What you will do:
• 1. In the measles outbreak article, translate this sentence into Spanish: "Health Minister Sardar Shakhawat Hossain Bakul said that the emergency vaccination drive would cover the "most affected areas" before being expanded throughout Bangladesh."
• 2. According to the measles outbreak article, in which region has the outbreak been most severe?
• 3. Reproduce the stretch of the measles outbreak article from "Mohammad Rafiqul Islam, the" through "rise in infections.".

Excerpted text:
- Opening Delimiter -
Dhaka, April 5 Bangladesh on Sunday said a severe outbreak of measles has claimed the lives of at least 94 children in the past 19 days, prompting the government to launch an emergency campaign to combat the infectious disease.
As the outbreak affected 56 out of the 64 administrative districts, the government of Prime Minister Tarique Rahman blamed the interim government of Muhammad Yunus for its failure to provide vaccines in a timely manner.
The Directorate General of Health Services (DGHS) said that 10 of the total 94 deaths related to measles occurred in 24 hours ending at 8 am on Sunday, even as the number of suspected measles cases detected grew to 5,792 during the 19 days, with 974 of them occurring since Saturday.
"This highly infectious disease has seen a sharp increase this year, particularly since March," a DGHS statement said, attributing the phenomenon to a gap in vaccination last year.
Officials reported that the disease was spreading rapidly and by now had affected 56 out of 64 administrative districts. The DGHS report suggests that the outbreak has been most severe in the northwestern Rajshahi region, where health officials have stepped up surveillance and case-tracking.
Health Minister Sardar Shakhawat Hossain Bakul said that the emergency vaccination drive would cover the "most affected areas" before being expanded throughout Bangladesh.
In a related development, Rahman's government accused Yunus' interim government of being negligent towards the issue. "You can call it the failure or negligence of the previous interim government in carrying out the campaign to prevent measles or rubella," Home Minister Salahuddin Ahmed said.
Mohammad Rafiqul Islam, the secretary of health affairs in the ruling Bangladesh Nationalist Party (BNP), echoed this sentiment, adding that the measles outbreak occurred "due to the interim government's failure to provide vaccines in a timely manner."
Islam said that the first case of measles was detected in Rohingya camps on January 4, when the interim government was still in power. He claimed that the government was aware of the situation at that time but effective measures could not be taken in time, leading to the current rise in infections.
According to World Health Organization (WHO) statistics, Bangladesh's measles vaccination coverage was over 96 per cent from 2016 to 2024, the year when a violent student-led protest toppled the then prime minister Sheikh Hasina's Awami League government.
Health officials said that Bangladesh's vaccination rates experienced a significant decline in 2024 and 2025, when the interim government was running the country, while previously most Bangladeshi children received the vaccine on time.
"We were committed to reduce the (measles death) number to zero by December 2025, but we failed to achieve the target due to poor vaccination programmes," chief of the National Verification Committee of Measles and Rubella, Mahbubur Rahman, said.
As the outbreak continued to spread quickly, independent health experts said that the actual toll could be higher, as measles testing is either not done or patients die before testing.
- Closing Delimiter -
Records shown:
- Opening Delimiter -
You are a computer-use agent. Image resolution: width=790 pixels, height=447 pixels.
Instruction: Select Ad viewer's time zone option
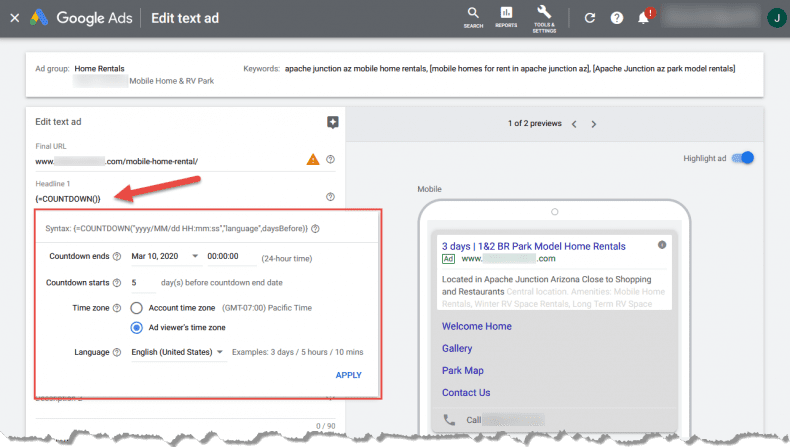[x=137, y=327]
- Closing Delimiter -
- Opening Delimiter -
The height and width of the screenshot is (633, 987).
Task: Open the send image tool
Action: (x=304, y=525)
- Closing Delimiter -
- Opening Delimiter -
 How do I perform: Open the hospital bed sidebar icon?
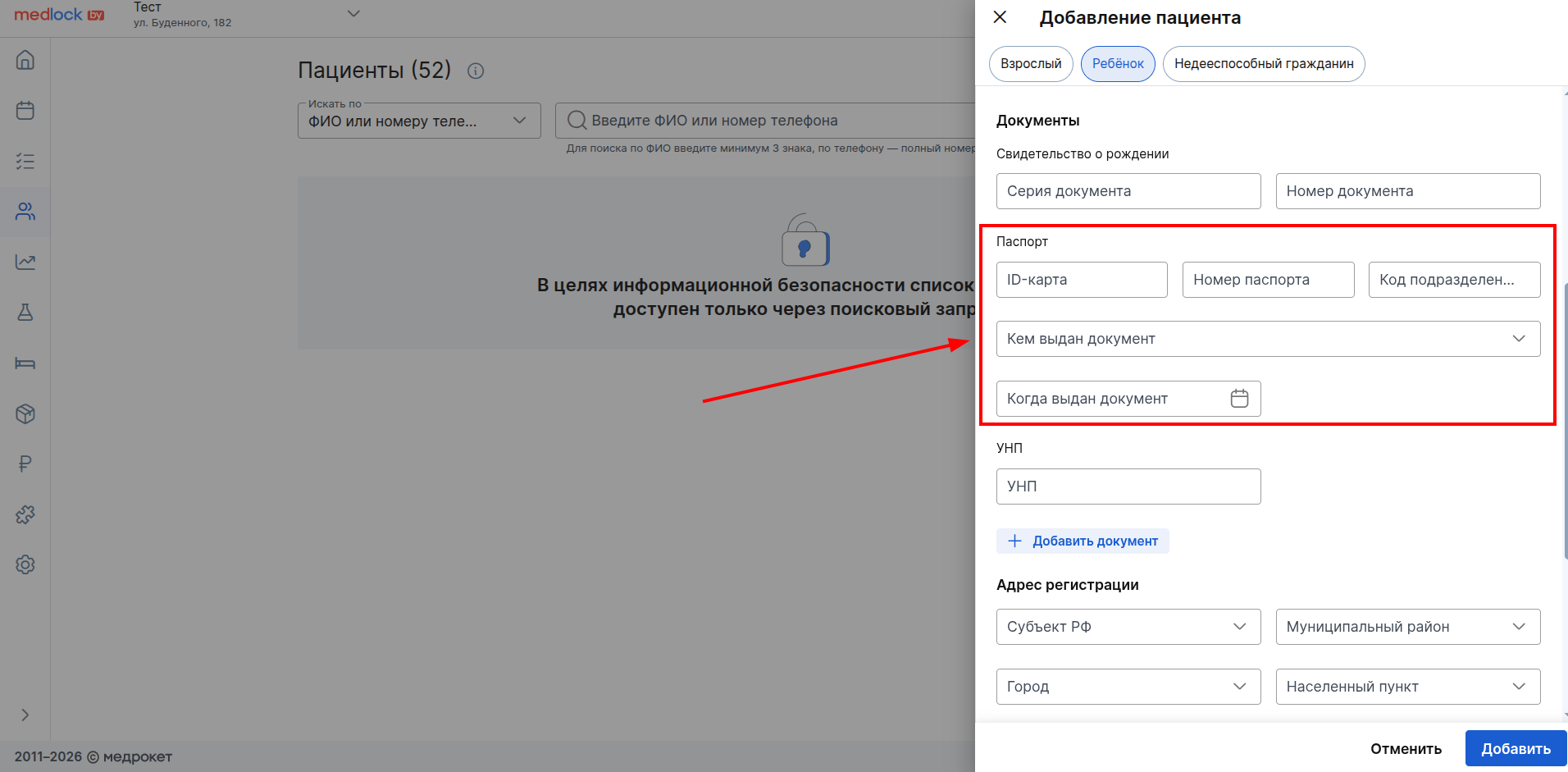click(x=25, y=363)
- Closing Delimiter -
Answers to this exercise:
• 1. El ministro de Salud, Sardar Shakhawat Hossain Bakul, dijo que la campaña de vacunación de emergencia abarcaría las "zonas más afectadas" antes de extenderse a todo Bangladesh.

• 2. The northwestern Rajshahi region.

• 3.
Mohammad Rafiqul Islam, the secretary of health affairs in the ruling Bangladesh Nationalist Party (BNP), echoed this sentiment, adding that the measles outbreak occurred "due to the interim government's failure to provide vaccines in a timely manner."
Islam said that the first case of measles was detected in Rohingya camps on January 4, when the interim government was still in power. He claimed that the government was aware of the situation at that time but effective measures could not be taken in time, leading to the current rise in infections.